At the same time, demand for global electronic materials companies is shifting to Korean companies with good quality, stable supply and price competitiveness, and new opportunities are being opened for Korean fine chemical companies.
▲ Democratic Party leaders are being briefed by Lee Sang-ho, Vice president of KISCO. © TIN News
In particular, KISCO, based on 50 years of organic synthesis technology, has developed a solution to Japanese export regulations, producing materials that are the key raw materials for photoresists and colorless polyimides, which are recently designated as export control items in Japan. KISCO has already localized the raw materials and has been supplying to domestic and overseas major customers including in Japan.
For example, in 2005, KISCO established DKC, a joint venture with Daito Chemix of Japan, and localized one of the photoresist’s most important raw materials, supplying about one third of the global market. It is expected to contribute to the localization of materials that depended on foreign countries by successfully developing and producing core monomers of polyimide using its own process technology.
In particular, in order to respond to the increasing demand for electronic materials, KISCO has continuously invested in production facilities in Korea and hired and nurtured development and production experts who can operate them.
▲ Kim Heung-joon, chairman of KISCO, said, “It is easy for the first-ranked company to maintain the first place, but the second place is more difficult than the first, so the government should be interested not only in the first but also in the second.” © TIN News
Kim Heung-joon, Chairman of the company, said, “In order to expand the number of new manufacturing plants in accordance with global environmental and safety standards, we have secured a total of 125,000 square meters of land in the third industrial complex in Iksan City, “We are experiencing difficulties in cost competitiveness and fund management due to the fact that it takes more than twice as much facility investment cost as expected due to enhanced environmental and safety standards.” “It is a matter of course to meet global environmental standards, As a company, it’s impossible to be globally competitive with all the costs alone. ”

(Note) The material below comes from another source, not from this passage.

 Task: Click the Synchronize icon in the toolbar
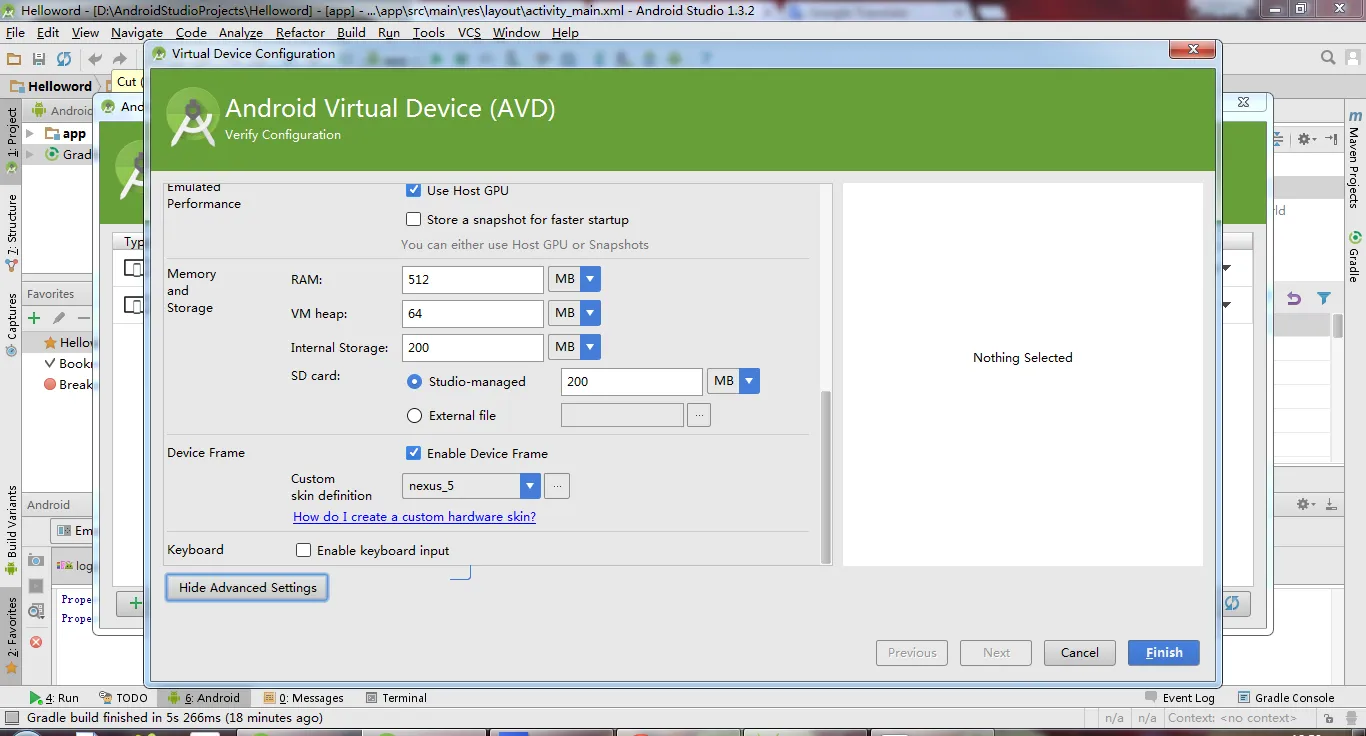point(64,60)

In addition, according to the current situation of export regulation in Japan, the establishment of a sound and competitive ecosystem in the core material industry is becoming an important factor in strengthening and maintaining national competitiveness.” We need diversification of sourcing of core materials, “It is easy for the first-place company to maintain the first place, but it is more difficult for the second-place to climb to the top. I would like to be interested not only in the first company but also in the second. ”

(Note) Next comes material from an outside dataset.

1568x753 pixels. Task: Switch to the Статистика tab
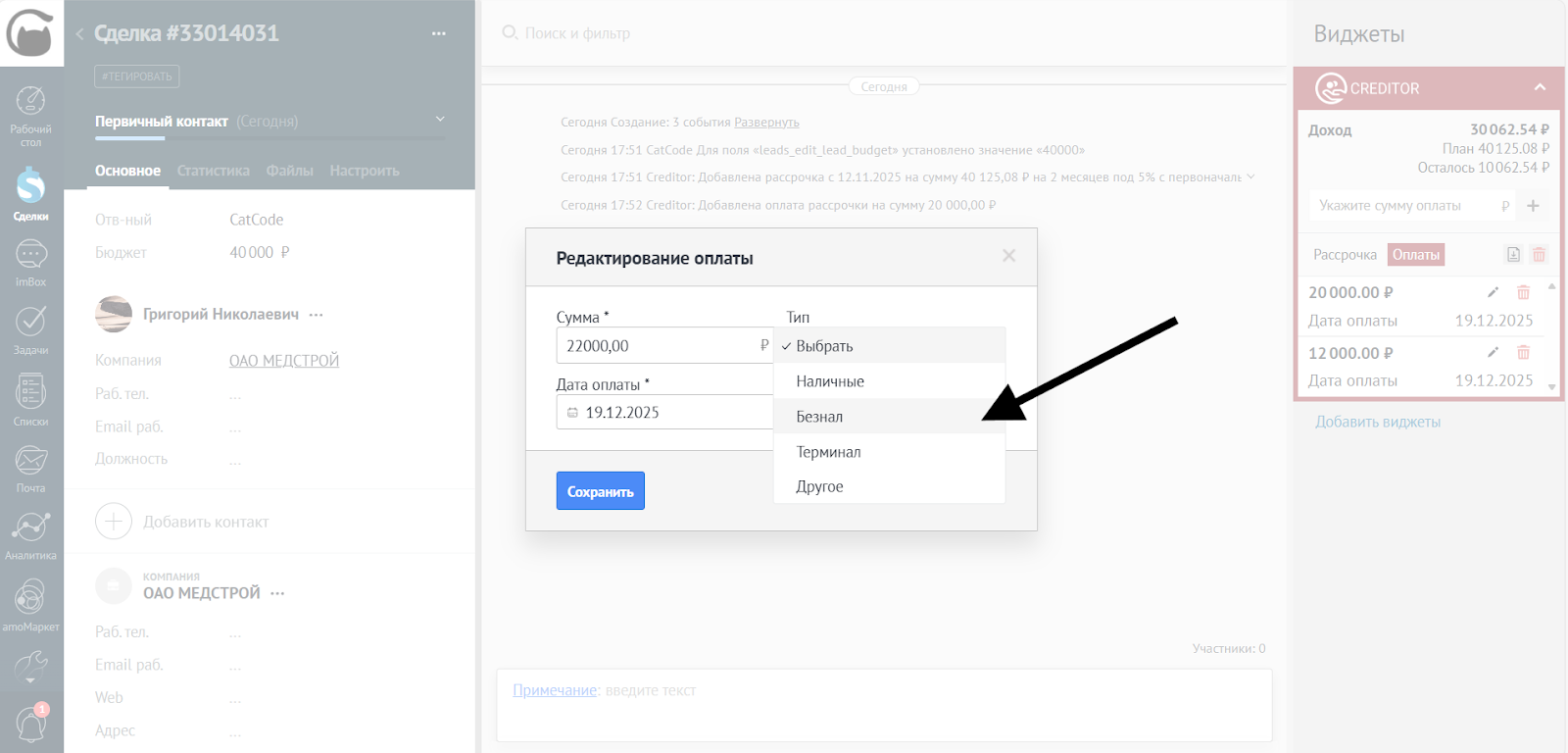pyautogui.click(x=213, y=171)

▲ In addition to visiting KISCO, the Democratic Party leadership and members of the chemical industry posed for some commemorative photos. © TIN News
The Democratic Party’s leadership also visited other local companies related to semiconductor material parts and equipment including Dongjin Semicon, a semiconductor company in Hwaseong, Gyeonggi Province on the 12th. On the 19th, they visited the Korea Institute of Science and Technology (KIST).
The Democratic Party promised active support at the government level, including setting up related laws for the independence of material parts equipments, planning R&D and budgeting for facility investment.
At the end of the day, Kim Jung-hwan, head of the Planning and Coordination Department of the Ministry of Industry, Kang Jeong-yoon, Director of Industrial Technology Evaluation and Management, Yoon Bong-sik, executive director of the Korea Dyestuff Industry Cooperative, and representatives of Nacha-su Leaderstec, also reviewed related organizations and corporate officials to ease the burden on Korean companies in the Corolla Act and the Peace Act. Increased investment costs due to regulations, maintenance of sunset business and diversification of R & D support scope were discussed.